Winslow’s exotic mystery has two young American students Polly and Liv living in Cambridge, England, indulging in a world of academia and puzzles and yearning for handsome, mercurial Nicholas Frey. The opening pages of the story recount Polly’s strange encounter with Nick where she’s unceremoniously sick in front of him in his study. Polly has proven herself more than capable of crossing boundaries, but it is this first meeting that cements her connection to warm and gentle Nick, the nicest person she's met in Cambridge.
This new, reinvented Polly is running from a life of scandal back in America, where the past actions of her father pushed her family to the brink of despair. Sensing an opportunity to better herself in the eyes of Nick, she accompanies Liv to the house of blind academic Gretchen Paul to help index a messed-up collection of vacation shots
from the Fifties. Set in foreign countries, most of the images detail the lives and loves of two beautiful women: Gretchen’s Aunt Ginny and Gretchen’s mother, Linda Paul.
Linda Paul was a novelist who wrote a series of five semi-autobiographical books about a young woman called Susan Maud Madison. Gretchen, however, is unsure whether her mother is actually Linda Paul or the woman who is named in the books. Harboring a possessiveness over the photographs, Gretchen is desperate to unlock the mystery behind the identity of her mother. Attending to her husband Harry, who breeds canaries in a special room upstairs, Gretchen also proves to be an officious administrator, handing out orders to Liv and reminding the girl of her obligations: "there’s to be no socializing on the job."
Nick, on the cusp on the cusp of organizing most of Gretchen’s photos, suddenly vanishes, failing to appear at a meeting and missing an important appointment with Richard Keene, his academic supervisor. Liv, Polly, Gretchen and Richard are unable to shed any light on Nick’s whereabouts. Inspector Morris, the officer assigned to the case, asks if Nick had problems,
but Polly and Liv inform him that Nick is the last person in the world to be in any kind of trouble.
Nick’s disappearance causes a rift between Liv and Polly when it is revealed that Liv had “finished Nick off” the day Polly got him as high as a kite. Soon speculation is drifting toward Nick’s death, either by murder or by accident; even the Cam is dredged for his body. What appears to be a fairly serious investigation becomes far more complicated when Polly’s mother, Mrs. Bailey, arrives in Cambridge with the news that she’s divorcing Polly’s father
- and that she had talked to Nick and found out what passed between him and her daughter.
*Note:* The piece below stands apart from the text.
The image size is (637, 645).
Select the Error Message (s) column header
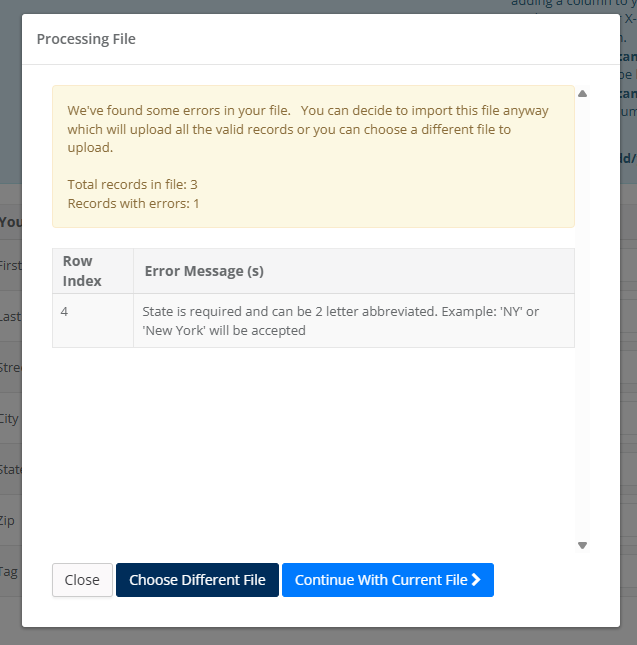[x=204, y=271]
With the blunt force of shocking trauma, Winslow layers four very different narrative voices against the hallowed halls of Cambridge: the grand arcades; the solid, arched entryways; the stone courtyards; the college rooms lively with activity; the insular world of academics and students; and the cloistered passions of girls and boys, obscured by elaborate riddles which are steadily encapsulated by a dark Cambridge winter that comes too early.
Gretchen, desperate for answers, attempts to “knead memories out of air" while Liv pounces on the blind woman's paradoxes with detached fascination. Nick is deeply distressed that he misled his friends and stirred up secrets that weren’t any of his business, and Polly is vulnerable to lies and distressing confrontations. Allegations of murder and a devastating accident are the catalysts in this dense, languid story which fuses Gretchen's mysterious past with the present-day traumas of Nick, Polly and Liv.